Have a think about it, 

Cheers


----------



## L3GACY

MacFish said:


> with a bonus shimano slade reel which is a piece of crap.


I'd hardly call them crap mate. Consider what you pay for them and then consider i've never had a fault with it and it comes out on my yak with me every single trip. I wouldn't want to take a kingy on with it but it's handled a huge variety of situations with ease. I've gotten excellent value for money out of it. A very economical reel for me when its caught countless kilos of squid for tea and my most expensive outfit only ever caught me a small bronzie before i got rid of it. Now my first reel, a Ryobi... That you can call crap . As long as a reel does its intended job i think its good. I'd rather count fish than bearings.

Fishingchap: Grab that $99 combo mate, i think its excellent value.


----------



## Guest

L3GACY said:


> I'd hardly call them crap mate. Consider what you pay for them and then consider i've never had a fault with it and it comes out on my yak with me every single trip. I wouldn't want to take a kingy on with it but it's handled a huge variety of situations with ease. I've gotten excellent value for money out of it. A very economical reel for me when its caught countless kilos of squid for tea and my most expensive outfit only ever caught me a small bronzie before i got rid of it. Now my first reel, a Ryobi... That you can call crap . As long as a reel does its intended job i think its good. I'd rather count fish than bearings.


Talk about touchy, for my style of fishing, the slade is crap. if it suits you fine, it just doesn't suit me, sorry if I upset you, but I don't rate them. 

Cheers


----------



## L3GACY

Touchy? I dont really think so, all i did was talk about my experience with the reel. Just didnt want you to bag a reel without people seeing they're still decent and work for me.
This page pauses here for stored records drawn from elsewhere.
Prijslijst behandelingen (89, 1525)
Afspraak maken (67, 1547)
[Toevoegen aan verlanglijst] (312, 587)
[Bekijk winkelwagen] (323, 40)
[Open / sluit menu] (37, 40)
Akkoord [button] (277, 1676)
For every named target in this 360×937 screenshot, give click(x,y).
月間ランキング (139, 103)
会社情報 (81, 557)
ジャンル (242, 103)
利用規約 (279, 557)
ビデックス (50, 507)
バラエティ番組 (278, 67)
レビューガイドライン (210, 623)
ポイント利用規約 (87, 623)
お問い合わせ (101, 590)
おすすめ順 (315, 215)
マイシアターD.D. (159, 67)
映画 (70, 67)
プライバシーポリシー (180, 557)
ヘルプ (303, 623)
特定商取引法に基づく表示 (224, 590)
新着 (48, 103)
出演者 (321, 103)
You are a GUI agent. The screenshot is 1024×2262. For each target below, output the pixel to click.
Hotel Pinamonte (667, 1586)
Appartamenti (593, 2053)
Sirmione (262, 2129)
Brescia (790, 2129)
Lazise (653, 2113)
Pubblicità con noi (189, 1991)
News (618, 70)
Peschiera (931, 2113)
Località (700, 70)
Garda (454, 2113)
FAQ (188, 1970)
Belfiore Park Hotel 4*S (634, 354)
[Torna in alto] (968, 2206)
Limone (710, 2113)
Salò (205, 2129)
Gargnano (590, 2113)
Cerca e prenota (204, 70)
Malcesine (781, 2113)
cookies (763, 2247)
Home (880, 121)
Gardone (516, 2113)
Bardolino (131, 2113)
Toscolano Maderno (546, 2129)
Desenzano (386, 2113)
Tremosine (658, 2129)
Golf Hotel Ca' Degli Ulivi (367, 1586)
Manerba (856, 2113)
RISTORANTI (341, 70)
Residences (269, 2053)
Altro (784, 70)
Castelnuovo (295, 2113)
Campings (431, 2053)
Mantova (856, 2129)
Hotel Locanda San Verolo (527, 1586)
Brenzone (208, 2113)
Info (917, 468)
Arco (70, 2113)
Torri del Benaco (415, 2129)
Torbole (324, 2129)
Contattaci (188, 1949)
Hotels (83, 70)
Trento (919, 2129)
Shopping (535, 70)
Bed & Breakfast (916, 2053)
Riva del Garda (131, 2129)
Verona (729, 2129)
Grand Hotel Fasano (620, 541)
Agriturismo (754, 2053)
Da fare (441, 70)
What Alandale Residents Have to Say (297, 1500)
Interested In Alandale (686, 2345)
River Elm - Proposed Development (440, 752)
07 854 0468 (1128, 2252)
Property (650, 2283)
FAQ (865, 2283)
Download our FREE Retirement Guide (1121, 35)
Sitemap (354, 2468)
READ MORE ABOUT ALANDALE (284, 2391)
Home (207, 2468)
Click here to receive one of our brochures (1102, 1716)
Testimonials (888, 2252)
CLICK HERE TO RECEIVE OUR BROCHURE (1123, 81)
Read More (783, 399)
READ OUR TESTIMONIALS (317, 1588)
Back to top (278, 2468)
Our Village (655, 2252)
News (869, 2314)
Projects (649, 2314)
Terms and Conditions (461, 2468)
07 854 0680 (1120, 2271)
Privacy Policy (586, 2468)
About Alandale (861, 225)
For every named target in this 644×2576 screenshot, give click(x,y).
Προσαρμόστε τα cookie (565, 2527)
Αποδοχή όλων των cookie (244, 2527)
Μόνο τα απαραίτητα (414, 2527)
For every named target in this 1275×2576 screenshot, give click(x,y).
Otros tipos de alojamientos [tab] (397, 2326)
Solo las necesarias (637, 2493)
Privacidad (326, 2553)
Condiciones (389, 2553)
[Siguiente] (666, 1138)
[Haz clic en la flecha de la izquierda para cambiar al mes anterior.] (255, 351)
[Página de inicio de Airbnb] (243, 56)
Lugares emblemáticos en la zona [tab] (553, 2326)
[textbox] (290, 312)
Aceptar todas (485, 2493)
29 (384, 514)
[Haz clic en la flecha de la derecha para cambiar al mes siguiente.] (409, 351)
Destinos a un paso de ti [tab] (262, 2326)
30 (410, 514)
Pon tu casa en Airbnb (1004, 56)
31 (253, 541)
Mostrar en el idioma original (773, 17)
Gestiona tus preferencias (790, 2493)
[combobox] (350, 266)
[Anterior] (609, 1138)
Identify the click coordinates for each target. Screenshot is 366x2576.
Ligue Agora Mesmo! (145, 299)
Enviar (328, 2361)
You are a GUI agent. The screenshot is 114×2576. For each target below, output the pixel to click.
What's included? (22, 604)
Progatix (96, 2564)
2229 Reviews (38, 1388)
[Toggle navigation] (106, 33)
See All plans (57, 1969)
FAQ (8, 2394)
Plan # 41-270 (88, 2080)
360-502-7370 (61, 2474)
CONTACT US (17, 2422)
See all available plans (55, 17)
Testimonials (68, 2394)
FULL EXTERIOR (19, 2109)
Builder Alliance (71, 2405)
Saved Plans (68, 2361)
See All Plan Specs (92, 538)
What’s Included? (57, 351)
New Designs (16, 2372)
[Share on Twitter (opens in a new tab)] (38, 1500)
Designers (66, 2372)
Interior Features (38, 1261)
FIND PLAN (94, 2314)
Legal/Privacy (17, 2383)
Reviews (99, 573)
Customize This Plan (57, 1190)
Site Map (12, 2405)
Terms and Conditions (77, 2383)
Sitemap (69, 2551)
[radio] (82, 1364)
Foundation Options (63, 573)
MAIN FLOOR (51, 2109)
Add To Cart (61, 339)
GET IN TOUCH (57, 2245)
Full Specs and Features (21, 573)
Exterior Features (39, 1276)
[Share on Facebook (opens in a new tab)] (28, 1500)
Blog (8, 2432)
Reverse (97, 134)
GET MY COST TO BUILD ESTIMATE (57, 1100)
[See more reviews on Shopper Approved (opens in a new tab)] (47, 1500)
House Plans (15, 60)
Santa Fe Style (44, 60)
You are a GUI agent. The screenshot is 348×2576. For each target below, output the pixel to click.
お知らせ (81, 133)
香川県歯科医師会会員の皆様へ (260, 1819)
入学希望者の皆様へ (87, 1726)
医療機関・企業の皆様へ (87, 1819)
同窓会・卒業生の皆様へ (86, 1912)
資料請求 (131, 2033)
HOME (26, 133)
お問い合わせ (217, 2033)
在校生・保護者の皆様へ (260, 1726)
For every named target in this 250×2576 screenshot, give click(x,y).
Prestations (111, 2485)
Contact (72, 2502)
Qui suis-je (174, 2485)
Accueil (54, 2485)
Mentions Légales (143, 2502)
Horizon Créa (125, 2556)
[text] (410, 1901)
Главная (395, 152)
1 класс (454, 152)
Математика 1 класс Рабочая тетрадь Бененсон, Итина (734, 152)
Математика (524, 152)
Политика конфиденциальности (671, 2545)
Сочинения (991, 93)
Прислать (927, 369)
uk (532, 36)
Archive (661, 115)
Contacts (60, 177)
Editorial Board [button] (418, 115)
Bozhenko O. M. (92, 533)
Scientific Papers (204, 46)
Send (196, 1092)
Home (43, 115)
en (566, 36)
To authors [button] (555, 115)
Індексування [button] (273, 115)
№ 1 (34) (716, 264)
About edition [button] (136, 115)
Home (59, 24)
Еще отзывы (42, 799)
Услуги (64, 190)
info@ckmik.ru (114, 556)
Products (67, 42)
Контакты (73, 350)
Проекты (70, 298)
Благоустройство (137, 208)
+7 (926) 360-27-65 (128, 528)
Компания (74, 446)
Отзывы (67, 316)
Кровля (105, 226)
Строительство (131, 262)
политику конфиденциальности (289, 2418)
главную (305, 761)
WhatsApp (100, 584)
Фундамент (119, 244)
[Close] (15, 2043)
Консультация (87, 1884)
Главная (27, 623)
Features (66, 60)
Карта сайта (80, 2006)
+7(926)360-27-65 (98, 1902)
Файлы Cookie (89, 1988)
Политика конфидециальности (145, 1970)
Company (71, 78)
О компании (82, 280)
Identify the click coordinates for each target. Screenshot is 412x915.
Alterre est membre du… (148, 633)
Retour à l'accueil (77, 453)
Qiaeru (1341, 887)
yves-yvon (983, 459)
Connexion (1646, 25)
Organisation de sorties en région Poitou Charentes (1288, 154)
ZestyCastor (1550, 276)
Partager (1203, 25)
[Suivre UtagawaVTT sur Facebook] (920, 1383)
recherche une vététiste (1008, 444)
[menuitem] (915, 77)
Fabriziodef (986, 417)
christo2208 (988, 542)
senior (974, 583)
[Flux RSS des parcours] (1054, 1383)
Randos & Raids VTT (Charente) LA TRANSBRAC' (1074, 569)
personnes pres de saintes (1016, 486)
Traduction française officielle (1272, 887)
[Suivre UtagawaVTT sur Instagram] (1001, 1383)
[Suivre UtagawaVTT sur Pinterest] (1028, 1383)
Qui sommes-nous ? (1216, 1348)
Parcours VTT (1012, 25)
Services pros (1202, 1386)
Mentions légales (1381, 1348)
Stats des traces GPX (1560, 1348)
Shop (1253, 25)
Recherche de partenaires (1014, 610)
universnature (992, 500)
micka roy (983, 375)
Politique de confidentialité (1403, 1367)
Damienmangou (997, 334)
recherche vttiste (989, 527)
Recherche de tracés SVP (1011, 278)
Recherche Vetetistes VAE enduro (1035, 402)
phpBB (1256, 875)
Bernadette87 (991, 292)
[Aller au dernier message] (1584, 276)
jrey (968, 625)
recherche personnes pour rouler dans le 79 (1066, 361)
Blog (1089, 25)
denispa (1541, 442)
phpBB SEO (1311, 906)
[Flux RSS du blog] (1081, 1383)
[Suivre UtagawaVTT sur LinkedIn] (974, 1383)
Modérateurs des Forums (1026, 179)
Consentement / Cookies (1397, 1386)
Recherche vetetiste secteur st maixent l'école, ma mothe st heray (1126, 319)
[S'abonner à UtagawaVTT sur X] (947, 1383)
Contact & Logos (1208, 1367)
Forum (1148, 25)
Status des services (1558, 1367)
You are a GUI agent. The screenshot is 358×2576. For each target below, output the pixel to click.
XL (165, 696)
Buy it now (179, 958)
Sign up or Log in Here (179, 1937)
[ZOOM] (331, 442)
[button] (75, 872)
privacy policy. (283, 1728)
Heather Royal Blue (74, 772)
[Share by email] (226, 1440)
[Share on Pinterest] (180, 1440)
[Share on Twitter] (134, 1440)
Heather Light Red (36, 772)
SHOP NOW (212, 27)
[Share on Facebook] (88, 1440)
I love how everyone thinks that if you contradict someone you're automatically offended or taking a stab back :roll:.


----------



## Fishing Man

the sedona is the better reel but siennas feel ok as well. 
I think for the money either would be ok but depends on what you want to catch with it.

I have a sedona which i dont use, My brother uses it when he comes down and Il tell you straight up the drag is ordinary. 
Fishing for Jacks is hard and he has had plenty of fish dust him up where I have been able to tighten the drag on my Daiwa and turn the fish straight away.

So yeah either will do, go the sedona if you can afford or better still save your $$ go a higher quality reel like a daiwa sol
but the lower end shimanos will handle most of the bread and butter species as long as they aint huge and its not snag infested.


----------



## gregmacc

Hi fishingchap ... I have a Sienna 2500 on a Catana 7ft 2-4kg. It's a great combo and I could recommend it with a minor reservation. The balance is perfect but the Siennas don't have the corrosion resistant bearings. Thats fine if it gets a good clean after every use and some regular maintenance. They are a well built reel and are a pleasure to use. Exceptional value for money.
I also have a Sedona 1500 matched to a Berkley Drop Shot 7ft 3kg. This combo is slightly butt heavy. I didn't want to spend triple the money on a reel that was light enough to exactly match the very light Drop Shot. I ended up with a reasonable compromise. In my opinion the Sedona doesn't feel substantially smoother or better built than the Sienna (they are both good solid reels), however the Sedona has C.R. bearings and would probably withstand more abuse like saltwater dunkings or less than optimal maintenance.
Feel free to P.M. me for more info.
Cheers
Greg


----------



## Flump

I got a Slade 1000 and Catana 1-3kg outfit two years ago. Both rod and reel have been really abused. The reel eventually seized on me about 6 months ago. Took it apart, cleaned it, squirted it with lanox and its good as new again. Catana rod is very light, has a great action and has taken some nice salmon to 55cms and just this weekend a nice Squire and Estuary Cod.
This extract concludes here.